=== Work instruction ===
Of all the lines in the entries below, give again exactly those starting at the line containing "Screen dimensions: 1023x513" and ending at the line containing "Task: Click the blue X failed-condition node", both ends included, and no others.

Dataset records:
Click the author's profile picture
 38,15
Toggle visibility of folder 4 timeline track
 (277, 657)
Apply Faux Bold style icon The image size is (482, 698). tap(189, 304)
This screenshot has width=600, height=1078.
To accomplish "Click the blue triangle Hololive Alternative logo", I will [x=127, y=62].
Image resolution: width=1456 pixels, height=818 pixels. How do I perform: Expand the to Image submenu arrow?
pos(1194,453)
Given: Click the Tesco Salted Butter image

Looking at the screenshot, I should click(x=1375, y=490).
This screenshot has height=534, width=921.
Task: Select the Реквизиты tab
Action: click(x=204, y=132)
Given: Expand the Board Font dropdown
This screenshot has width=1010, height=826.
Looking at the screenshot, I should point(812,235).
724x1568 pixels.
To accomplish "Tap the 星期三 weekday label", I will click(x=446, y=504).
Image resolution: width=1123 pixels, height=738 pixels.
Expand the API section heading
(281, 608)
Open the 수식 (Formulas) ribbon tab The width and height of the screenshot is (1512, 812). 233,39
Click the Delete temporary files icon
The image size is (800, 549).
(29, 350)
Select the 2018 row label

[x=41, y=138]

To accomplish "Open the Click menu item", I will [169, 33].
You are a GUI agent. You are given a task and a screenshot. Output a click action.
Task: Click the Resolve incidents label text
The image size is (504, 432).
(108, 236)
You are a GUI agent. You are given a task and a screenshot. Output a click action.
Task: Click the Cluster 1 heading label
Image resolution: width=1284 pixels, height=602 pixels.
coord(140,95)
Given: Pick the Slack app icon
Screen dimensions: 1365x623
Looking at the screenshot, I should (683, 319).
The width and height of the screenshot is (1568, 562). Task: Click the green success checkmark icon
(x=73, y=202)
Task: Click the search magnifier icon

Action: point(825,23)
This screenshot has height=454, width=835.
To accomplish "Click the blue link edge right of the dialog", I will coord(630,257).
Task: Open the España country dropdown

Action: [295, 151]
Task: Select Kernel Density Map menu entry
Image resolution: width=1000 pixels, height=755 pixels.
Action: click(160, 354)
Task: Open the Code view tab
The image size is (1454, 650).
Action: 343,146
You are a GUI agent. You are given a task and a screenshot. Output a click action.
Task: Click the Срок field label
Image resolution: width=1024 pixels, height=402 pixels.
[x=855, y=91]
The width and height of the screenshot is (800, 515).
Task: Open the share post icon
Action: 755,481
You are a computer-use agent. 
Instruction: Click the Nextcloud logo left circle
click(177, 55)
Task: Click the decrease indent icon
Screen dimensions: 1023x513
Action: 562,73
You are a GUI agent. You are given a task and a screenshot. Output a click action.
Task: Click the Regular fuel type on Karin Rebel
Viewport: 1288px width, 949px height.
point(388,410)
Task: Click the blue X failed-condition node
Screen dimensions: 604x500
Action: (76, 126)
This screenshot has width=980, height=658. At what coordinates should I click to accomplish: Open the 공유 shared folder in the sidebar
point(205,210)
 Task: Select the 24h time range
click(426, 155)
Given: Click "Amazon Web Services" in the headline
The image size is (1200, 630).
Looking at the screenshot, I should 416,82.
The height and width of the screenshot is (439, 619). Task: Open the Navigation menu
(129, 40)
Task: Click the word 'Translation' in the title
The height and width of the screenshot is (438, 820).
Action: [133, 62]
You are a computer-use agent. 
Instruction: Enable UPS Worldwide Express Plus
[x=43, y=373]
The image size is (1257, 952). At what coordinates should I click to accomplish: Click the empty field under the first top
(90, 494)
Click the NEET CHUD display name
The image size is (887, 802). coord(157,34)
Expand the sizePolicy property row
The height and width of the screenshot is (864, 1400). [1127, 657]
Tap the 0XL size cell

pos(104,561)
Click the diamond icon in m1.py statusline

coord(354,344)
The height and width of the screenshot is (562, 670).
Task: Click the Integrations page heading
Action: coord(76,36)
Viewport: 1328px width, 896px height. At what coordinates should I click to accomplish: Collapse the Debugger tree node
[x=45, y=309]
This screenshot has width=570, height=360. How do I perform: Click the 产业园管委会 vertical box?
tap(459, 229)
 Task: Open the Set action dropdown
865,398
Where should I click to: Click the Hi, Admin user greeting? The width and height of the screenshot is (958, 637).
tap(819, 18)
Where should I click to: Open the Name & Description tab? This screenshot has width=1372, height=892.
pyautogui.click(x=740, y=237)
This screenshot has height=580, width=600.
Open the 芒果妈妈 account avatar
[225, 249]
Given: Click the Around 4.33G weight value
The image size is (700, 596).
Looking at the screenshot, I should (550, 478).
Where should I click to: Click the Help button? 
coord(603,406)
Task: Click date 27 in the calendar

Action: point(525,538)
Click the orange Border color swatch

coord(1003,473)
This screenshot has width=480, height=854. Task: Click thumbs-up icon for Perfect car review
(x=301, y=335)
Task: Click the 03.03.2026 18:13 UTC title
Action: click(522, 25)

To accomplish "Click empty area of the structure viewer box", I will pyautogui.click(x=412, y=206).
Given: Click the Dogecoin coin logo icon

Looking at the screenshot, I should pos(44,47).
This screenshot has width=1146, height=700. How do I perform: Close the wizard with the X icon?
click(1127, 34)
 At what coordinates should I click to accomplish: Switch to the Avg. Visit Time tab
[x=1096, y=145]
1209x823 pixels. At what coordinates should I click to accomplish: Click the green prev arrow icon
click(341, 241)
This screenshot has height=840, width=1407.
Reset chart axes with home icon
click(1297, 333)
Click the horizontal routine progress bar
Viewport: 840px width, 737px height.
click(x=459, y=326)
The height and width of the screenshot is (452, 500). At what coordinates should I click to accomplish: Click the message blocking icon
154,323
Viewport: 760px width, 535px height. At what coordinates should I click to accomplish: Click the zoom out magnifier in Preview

=== Output of the task ===
Screen dimensions: 1023x513
Action: 562,73
You are a GUI agent. You are given a task and a screenshot. Output a click action.
Task: Click the Regular fuel type on Karin Rebel
Viewport: 1288px width, 949px height.
point(388,410)
Task: Click the blue X failed-condition node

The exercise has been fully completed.